- **WORK INSTRUCTIONS**
Copy the rows from the line containing "You are a GUI" through the end of the rows, replacing "screenshot" with "screen capture" and changing nothing else. Leave the pictures out of your answer.

- **LISTED ENTRIES**
§ §

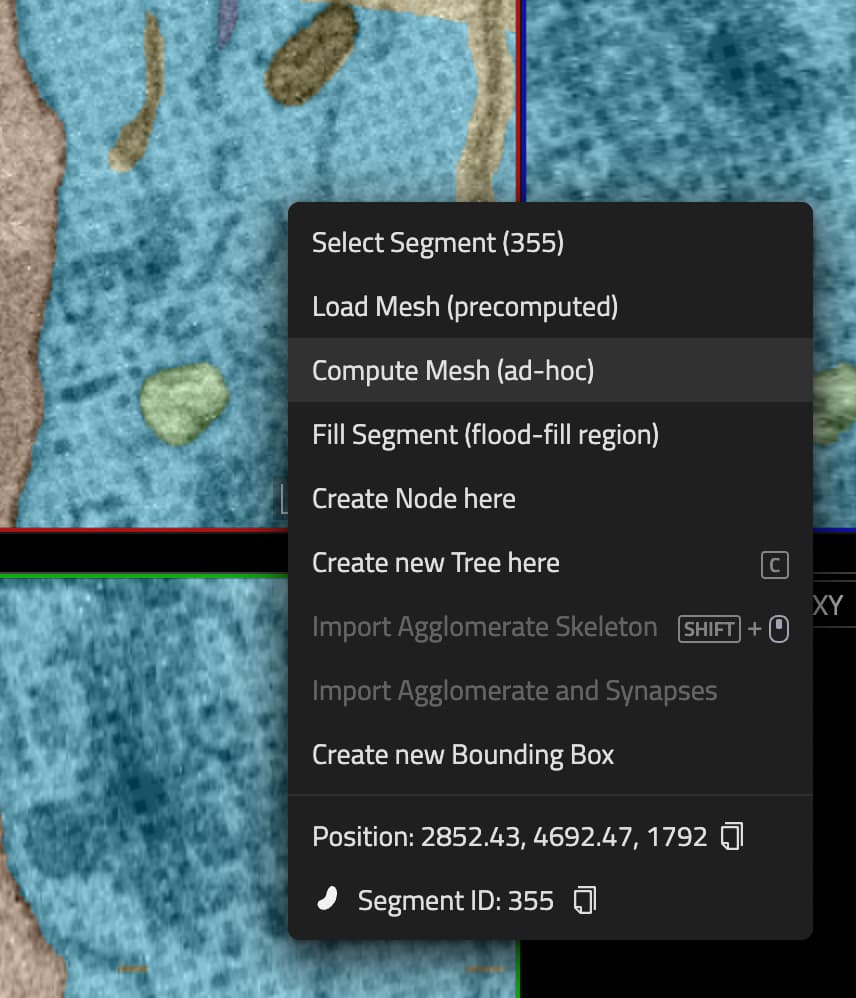Choose Load Mesh (precomputed)
The height and width of the screenshot is (998, 856).
coord(464,306)
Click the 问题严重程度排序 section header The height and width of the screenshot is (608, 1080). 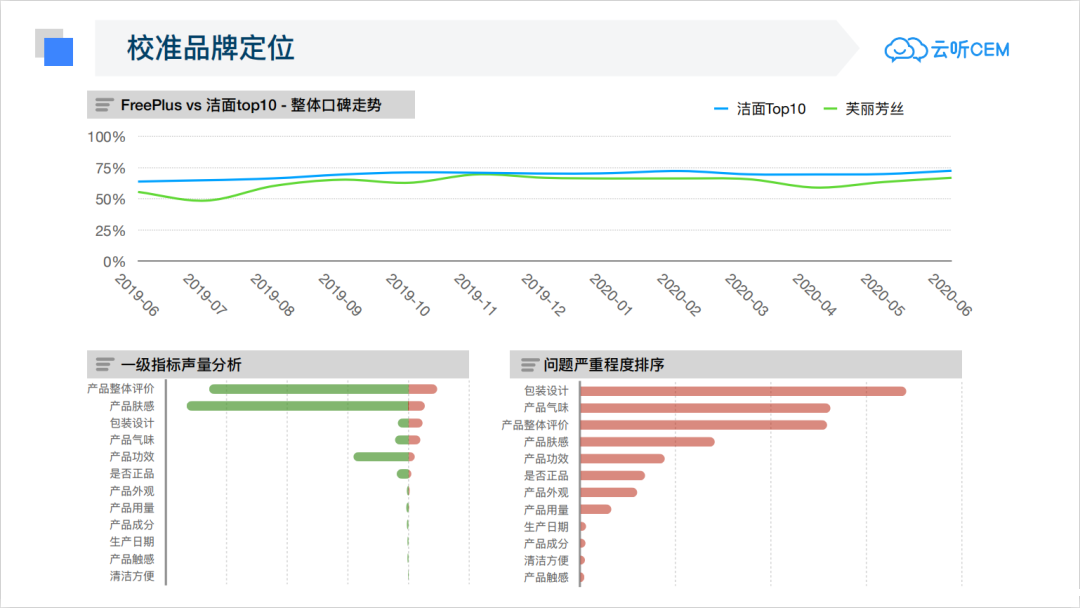coord(604,365)
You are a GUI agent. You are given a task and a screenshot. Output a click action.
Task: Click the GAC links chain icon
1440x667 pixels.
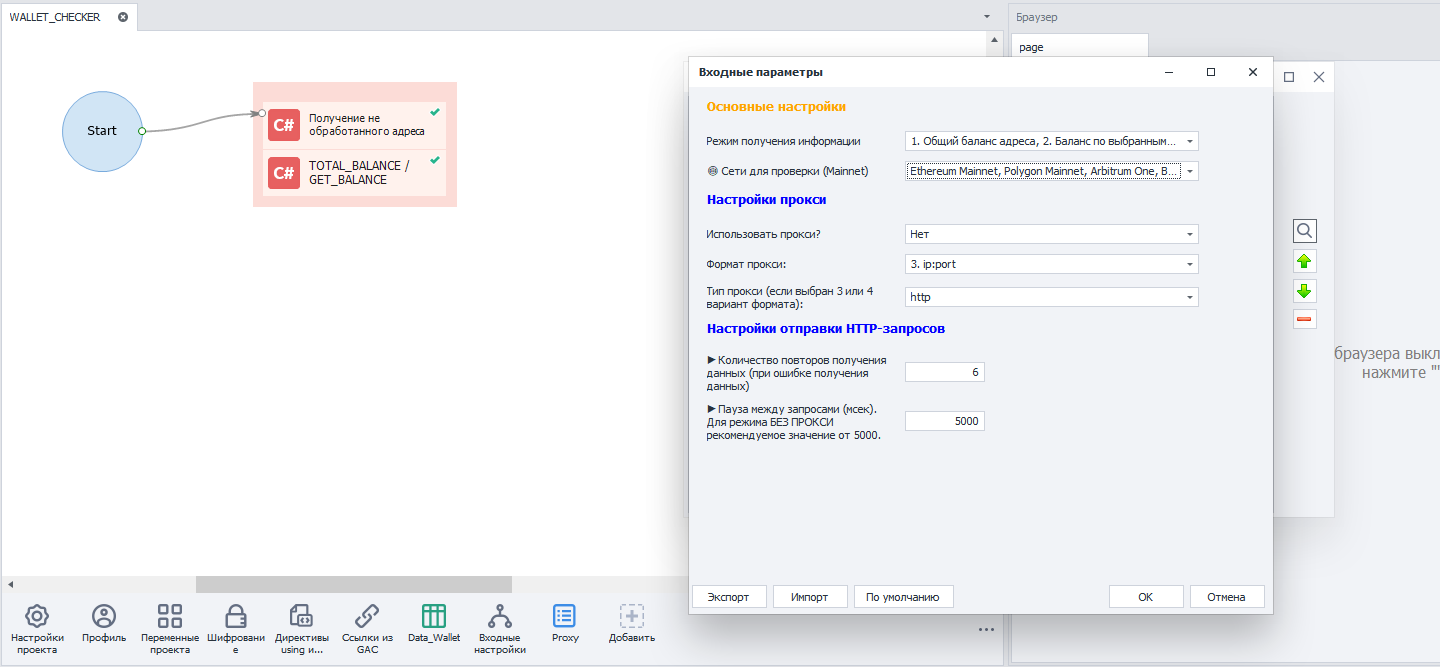(x=367, y=616)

§ §

- **RESULT OF THIS EXERCISE**
You are a GUI agent. You are given a task and a screen capture. Output a click action.
Task: Click the GAC links chain icon
1440x667 pixels.
(x=367, y=616)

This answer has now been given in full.